Monday, July 2, 2012

Learning to Want, Part II

In Part I, described how in my early thirties I had reached a tough spot in my life. No, I wasn't homeless or destitute, but the easy trajectory of my charmed existence was headed in the wrong direction. My debt load had become excessive and my weight was at an all-time high.

Looking at my family for guidance wasn't very helpful.My parents and my brother were in the same boat. Most of my friends were, too. I didn't have any role models for success. Even my friends who earned significantly more than me were fretting about their finances. The few people I knew who were lean were eating the same crap that I did. There wasn't a template for me to follow to break out of the cycle that I felt trapped in.

This wasn't what I wanted my life to be like. I didn't want to spend the rest of my days struggling to make ends meet while my health slowly declined. I had to figure my way out of it, and the first part of the process was to figure out how I had gotten into it. I had a few tough lessons to learn and the first one was this:

I was living the life I felt I deserved, rather than the one I had earned.

This wasn't an easy lesson but it was an unavoidable truth. I was spending more money than I could earn and I was eating more food than I could burn. I had become one of the out-of-control consumers I was criticizing so many years ago. I had fallen prey to the consumer culture that surrounded me. Even though I was relatively disciplined in some ways, I used that as a rationalization to overindulge in others.

I didn't spend much money on clothes so I felt justified buying a new high end computer every year. As an IT worker, it was easy to give myself the green light on that as it was vaguely work related even though I rarely used it for work. I practiced restraint eating meals during the week but on Friday nights, I would order a large pizza and eat the whole thing on my own. I felt I had earned the indulgence by being good. Many years later, I crunched the numbers on what I was eating and realized that I was barely undereating during the week and overcompensating on the weekends. By far.

Those are just two examples that were easy to identify when I took a step back to evaluate my consumption patterns. It all seems so obvious in retrospect, but it seemed so reasonable at the time. My lifestyle was no more extravagant than the people who surrounded me. I deserved to live it up in little ways just like everyone else did. But just like everyone else, I was getting buried in debt and watching my waistline expand. Then it was time to learn the second tough lesson:

In spite of all that consumption, I still wasn't content with what I had.

That was an even more difficult lesson to learn. It was actually quite depressing to think that I had wasted so much with so little to show for it, but it gave me the one bit of insight I needed to start shifting my thinking. My contentment was not related to obtaining what I wanted. It was such a counter-intuitive concept but I couldn't deny it. Years of chasing more money and consuming more than I earned wasn't working. At one point, I even tried to rationalize the behavior as a motivator to keep earning more.

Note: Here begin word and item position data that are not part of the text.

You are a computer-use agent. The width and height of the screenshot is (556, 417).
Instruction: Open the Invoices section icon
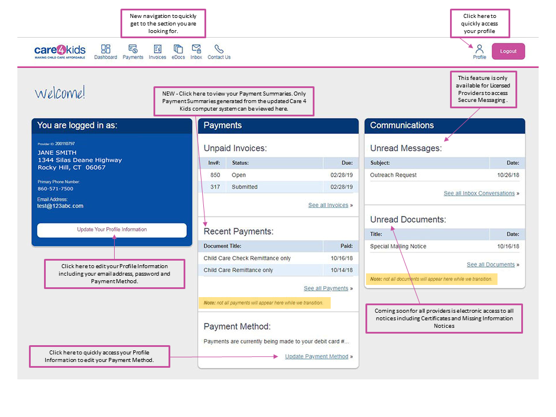tap(157, 51)
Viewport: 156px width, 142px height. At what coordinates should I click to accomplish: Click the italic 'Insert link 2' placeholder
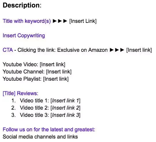65,108
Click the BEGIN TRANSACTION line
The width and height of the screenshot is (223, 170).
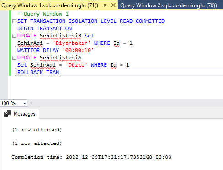(x=44, y=28)
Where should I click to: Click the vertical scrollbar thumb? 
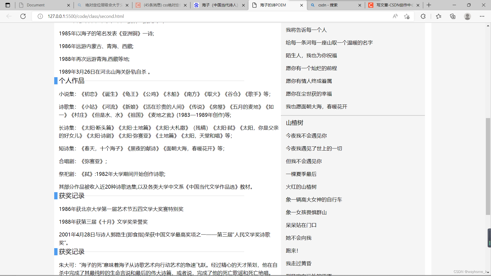point(488,166)
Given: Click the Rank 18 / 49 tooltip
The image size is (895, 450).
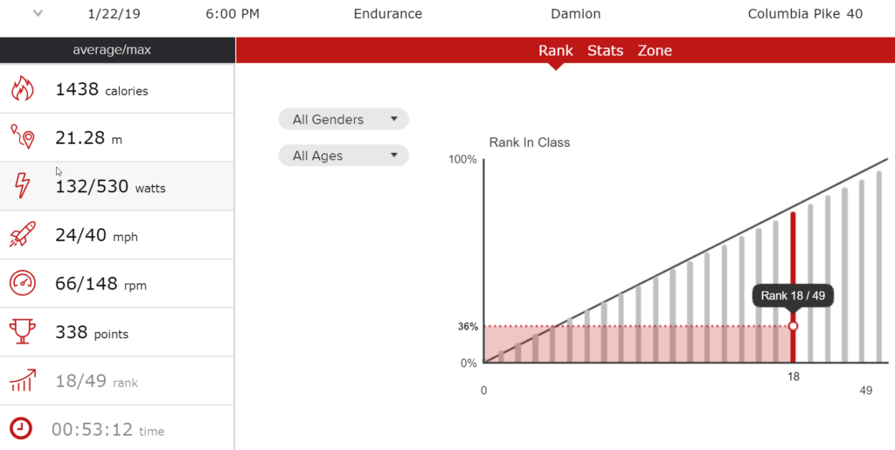Looking at the screenshot, I should tap(793, 295).
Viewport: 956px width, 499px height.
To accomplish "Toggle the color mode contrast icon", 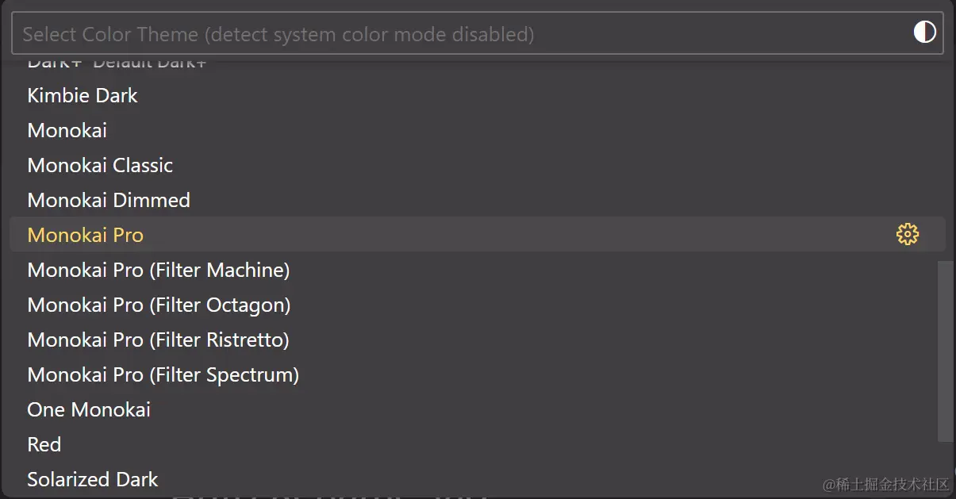I will [x=924, y=33].
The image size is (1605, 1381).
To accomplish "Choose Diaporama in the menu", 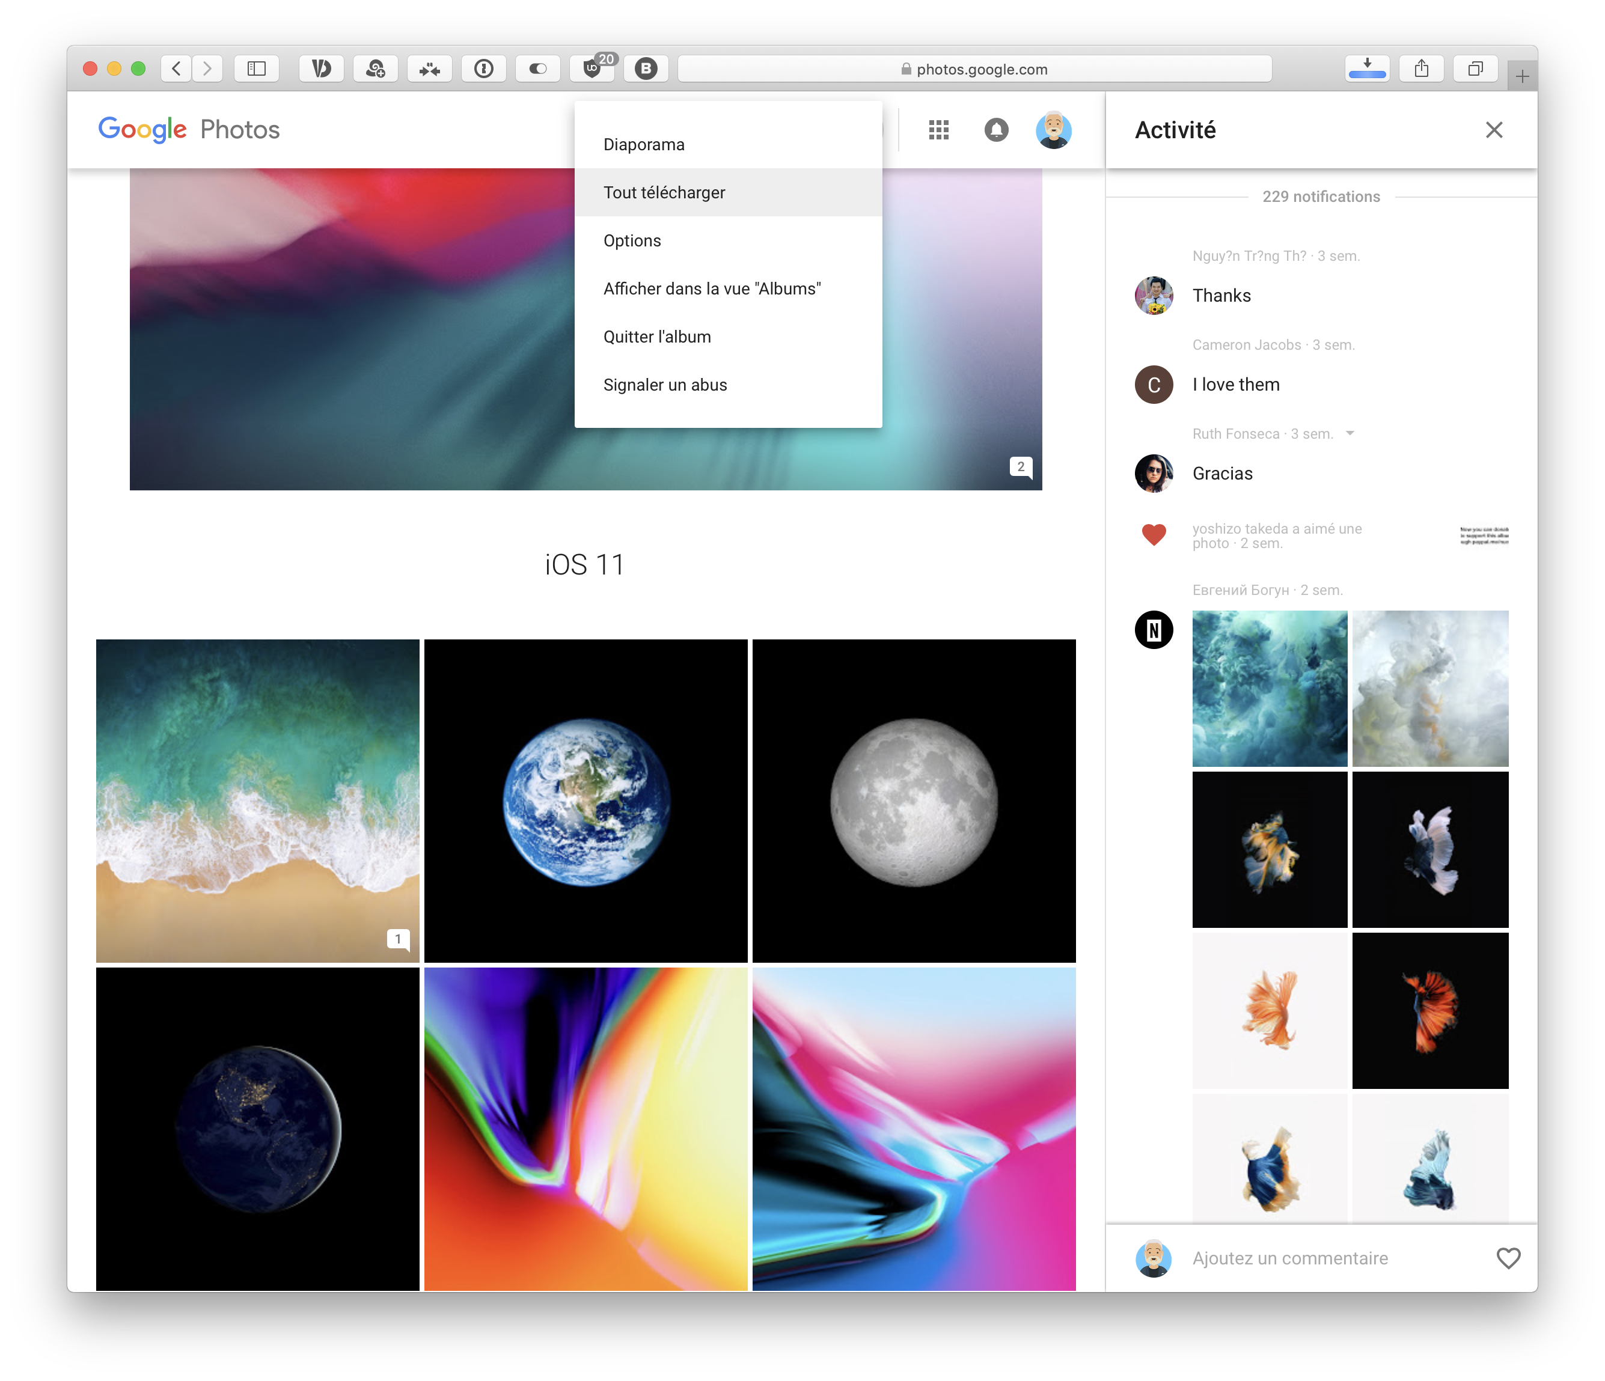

The assumption was that eventually, I would earn enough to consume with wild abandon but I had to stop fooling myself. It wasn't working and I had to finally pay attention to the phrase I had uttered so many years ago:

"If you learn to want what you have, you'll already have what you want."

In the next part of the series, I'll detail some of the specific methods I found useful to unravel my consumption driven lifestyle and learned to find contentment.


  1. I love this series so far and I hope it is only part II of a many part series.

    If you're comfortable sharing more specific details about your former life compared to your current life, I'd be really interested in hearing more concretely how you've changed things, for example, your previous income vs. spendings compared to your current income and spendings.

    1. Thanks so much for the feedback. I have at least 2 or 3 more parts brewing as I arrange my thoughts and I'll start sharing specific methods I adopted in the next one.

      I wasn't planning on disclosing exact figures in terms of income and expenditure because it turned out to be mostly irrelevant (and I'll explain why), but I'll pay extra attention to providing concrete details about the methods I implemented to dig myself out of the hole financially.